*Try it*: The entries below are to be repeated exactly as they stand.

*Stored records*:

################

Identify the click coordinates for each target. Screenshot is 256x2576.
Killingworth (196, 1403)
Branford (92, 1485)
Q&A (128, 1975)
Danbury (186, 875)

################

*Exercise output*:
Identify the click coordinates for each target. Screenshot is 256x2576.
Killingworth (196, 1403)
Branford (92, 1485)
Q&A (128, 1975)
Danbury (186, 875)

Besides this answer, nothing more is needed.